Hacker News new | ask | show | jobs
by ikeboy 3233 days ago
Several flaws immediately jump out, all potentially fatal to the conclusion and title:

1. "We will do so by removing outliers in the 10th and 90th percentiles." you can't remove outliers when investing unless you have a time machine

2. Their "starting price" includes an average of 10 days, 5 of which are before the analyst releases the recommendation. Again, to buy before the release requires a time machine (or inside information). Suppose a stock is at $50 for 5 days, an analyst releases a $75 target, stock jumps to $60, then hits $70 over the next 12 months. The gain based on the average of $55 would be $70/$55= 27%. But the average based on what price you could actually buy it at is $70/$60= 16%.

3. They narrow down analysts apparently a second time to pick out only the top 10, which seems to be distinct from the first outlier removal (not entirely clear what's being removed in either case.)
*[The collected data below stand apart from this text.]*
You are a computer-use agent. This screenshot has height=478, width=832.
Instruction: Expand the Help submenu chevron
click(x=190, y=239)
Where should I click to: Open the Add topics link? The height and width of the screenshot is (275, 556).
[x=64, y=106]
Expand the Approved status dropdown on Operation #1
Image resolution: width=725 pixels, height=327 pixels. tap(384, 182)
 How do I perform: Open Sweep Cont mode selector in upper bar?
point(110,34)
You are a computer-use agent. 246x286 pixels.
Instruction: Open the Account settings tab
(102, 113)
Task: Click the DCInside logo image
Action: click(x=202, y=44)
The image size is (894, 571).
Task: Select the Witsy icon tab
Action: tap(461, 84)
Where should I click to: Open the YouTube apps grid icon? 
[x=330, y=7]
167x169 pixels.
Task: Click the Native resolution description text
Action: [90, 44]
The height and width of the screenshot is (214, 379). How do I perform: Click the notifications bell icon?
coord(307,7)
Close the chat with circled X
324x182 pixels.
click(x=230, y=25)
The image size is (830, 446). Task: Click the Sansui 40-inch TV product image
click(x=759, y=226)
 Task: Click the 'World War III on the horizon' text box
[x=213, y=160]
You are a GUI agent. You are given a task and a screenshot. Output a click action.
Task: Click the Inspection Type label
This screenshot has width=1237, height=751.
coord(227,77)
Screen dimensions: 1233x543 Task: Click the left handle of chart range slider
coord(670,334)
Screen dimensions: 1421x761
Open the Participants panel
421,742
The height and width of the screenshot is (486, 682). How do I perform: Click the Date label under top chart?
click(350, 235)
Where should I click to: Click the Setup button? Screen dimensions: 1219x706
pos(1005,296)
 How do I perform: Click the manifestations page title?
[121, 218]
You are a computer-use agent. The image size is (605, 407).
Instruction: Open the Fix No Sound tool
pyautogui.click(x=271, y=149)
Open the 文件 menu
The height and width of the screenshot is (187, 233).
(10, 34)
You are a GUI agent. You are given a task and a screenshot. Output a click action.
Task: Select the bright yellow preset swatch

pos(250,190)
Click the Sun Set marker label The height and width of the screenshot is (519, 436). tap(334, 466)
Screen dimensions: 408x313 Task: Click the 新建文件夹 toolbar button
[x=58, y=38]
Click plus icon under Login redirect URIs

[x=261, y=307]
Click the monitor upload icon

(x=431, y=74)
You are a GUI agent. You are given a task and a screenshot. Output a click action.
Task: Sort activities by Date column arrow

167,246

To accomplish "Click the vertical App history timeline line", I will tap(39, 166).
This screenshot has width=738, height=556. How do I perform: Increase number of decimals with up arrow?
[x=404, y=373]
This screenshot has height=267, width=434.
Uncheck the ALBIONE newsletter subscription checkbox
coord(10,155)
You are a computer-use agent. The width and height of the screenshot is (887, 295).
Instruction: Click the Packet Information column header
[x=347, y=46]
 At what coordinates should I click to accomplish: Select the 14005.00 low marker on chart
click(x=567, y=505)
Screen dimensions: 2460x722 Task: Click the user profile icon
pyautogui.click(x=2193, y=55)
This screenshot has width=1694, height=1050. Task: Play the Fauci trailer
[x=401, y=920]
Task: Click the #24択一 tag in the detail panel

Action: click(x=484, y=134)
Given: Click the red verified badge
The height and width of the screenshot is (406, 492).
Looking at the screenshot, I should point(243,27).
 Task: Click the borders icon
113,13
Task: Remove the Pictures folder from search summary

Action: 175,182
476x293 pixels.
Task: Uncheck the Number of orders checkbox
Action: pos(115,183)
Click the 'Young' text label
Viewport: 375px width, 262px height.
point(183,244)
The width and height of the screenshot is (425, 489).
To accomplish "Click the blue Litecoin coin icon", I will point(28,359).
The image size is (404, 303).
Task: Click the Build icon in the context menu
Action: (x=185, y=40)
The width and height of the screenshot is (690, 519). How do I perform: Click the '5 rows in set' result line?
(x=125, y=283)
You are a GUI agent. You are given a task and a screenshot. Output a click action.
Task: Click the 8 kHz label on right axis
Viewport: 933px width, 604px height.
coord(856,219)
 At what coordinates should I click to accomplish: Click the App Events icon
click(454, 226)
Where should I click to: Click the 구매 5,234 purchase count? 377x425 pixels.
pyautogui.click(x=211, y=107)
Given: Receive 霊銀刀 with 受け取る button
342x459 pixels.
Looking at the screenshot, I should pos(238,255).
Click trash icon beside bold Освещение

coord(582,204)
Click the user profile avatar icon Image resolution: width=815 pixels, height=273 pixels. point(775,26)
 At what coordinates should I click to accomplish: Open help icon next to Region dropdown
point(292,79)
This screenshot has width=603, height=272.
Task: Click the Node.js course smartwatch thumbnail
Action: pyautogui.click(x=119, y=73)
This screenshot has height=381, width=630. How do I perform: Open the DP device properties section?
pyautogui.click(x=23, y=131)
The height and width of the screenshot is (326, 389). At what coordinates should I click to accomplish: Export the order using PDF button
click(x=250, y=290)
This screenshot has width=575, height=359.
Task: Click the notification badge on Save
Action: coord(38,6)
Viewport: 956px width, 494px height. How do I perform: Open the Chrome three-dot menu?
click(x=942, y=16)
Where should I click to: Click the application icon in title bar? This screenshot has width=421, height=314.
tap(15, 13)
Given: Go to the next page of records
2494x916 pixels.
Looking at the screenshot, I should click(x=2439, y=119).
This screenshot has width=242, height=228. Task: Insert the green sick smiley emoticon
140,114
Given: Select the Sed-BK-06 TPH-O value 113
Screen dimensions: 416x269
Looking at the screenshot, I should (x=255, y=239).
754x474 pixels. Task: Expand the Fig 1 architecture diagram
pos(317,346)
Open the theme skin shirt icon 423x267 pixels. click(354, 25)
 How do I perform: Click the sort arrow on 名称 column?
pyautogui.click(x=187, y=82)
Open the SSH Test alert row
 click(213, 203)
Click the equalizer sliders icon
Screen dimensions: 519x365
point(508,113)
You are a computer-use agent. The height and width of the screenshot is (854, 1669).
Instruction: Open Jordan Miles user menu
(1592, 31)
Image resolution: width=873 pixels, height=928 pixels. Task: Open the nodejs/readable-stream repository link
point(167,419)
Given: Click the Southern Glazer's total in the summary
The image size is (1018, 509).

I see no statistical tests relating to removing outliers, significance, etc. This is all besides the considerable degrees of freedom (cutoff price, cutoff marketcap, 100 rating minimum for analysts which seems to have been implemented after collecting data, etc).

8 comments

> you can't remove outliers

To drive home this point, portfolio returns are driven at the margin. A minority of positions dictate the majority of performance.

This has the Texas Sharpshooter fallacy all over it. Shoot at the side of a barn and then put the bullseye where the most holes are.

Your number 3 is basically, "the ten people who did the best did better than everybody else" really? You don't say...

This is nothing like the sharpshooter fallacy. The analysis determined the average performance of the analysts with >100 stocks rated and 10 analysts out of 16 did better than the rest.
What? They removed all the outliers. They cooked the data to say something that made sense instead of something that was accurate.
To be fair, looking at real data if you look at the 20 best analysts _one year ago_ they made a pretty decent margin (the article doesn't cover this). I can see if I can dig up some old charts if you're interested.
There are a couple of services which collect analyst ratings and at least in the US and Europe, they have gone to great lengths to be nice to analysts so analysts will enter their ratings into their systems or banks will integrate with them. One of the things that have been built into most systems is the ability to "correct" so called data-entry errors. This functionality is heavily abused with analysts revising bad calls to make themselves look better than they actually are.

One will find fairly large differences between data sets that collect analyst ratings and "corrections" as they happen (which you are going to have to collect yourself) and analyst ratings as reported by the various services and the differences almost always make the analysts seem more accurate.

It is possible things are different in Canada, but if you look at bias-free data for the US or Europe, analyst recommendations are mostly random. Analyst recommendation data is mostly useful so you can bet against the short term spike or drop caused by people reacting to a change in analyst recommendation. This was very effective up to the 2000s but doing this with a reasonable Sharpe Ratio today is very hard (otherwise I wouldn't write about it) though it may be useful as an add on to an otherwise profitable strategy.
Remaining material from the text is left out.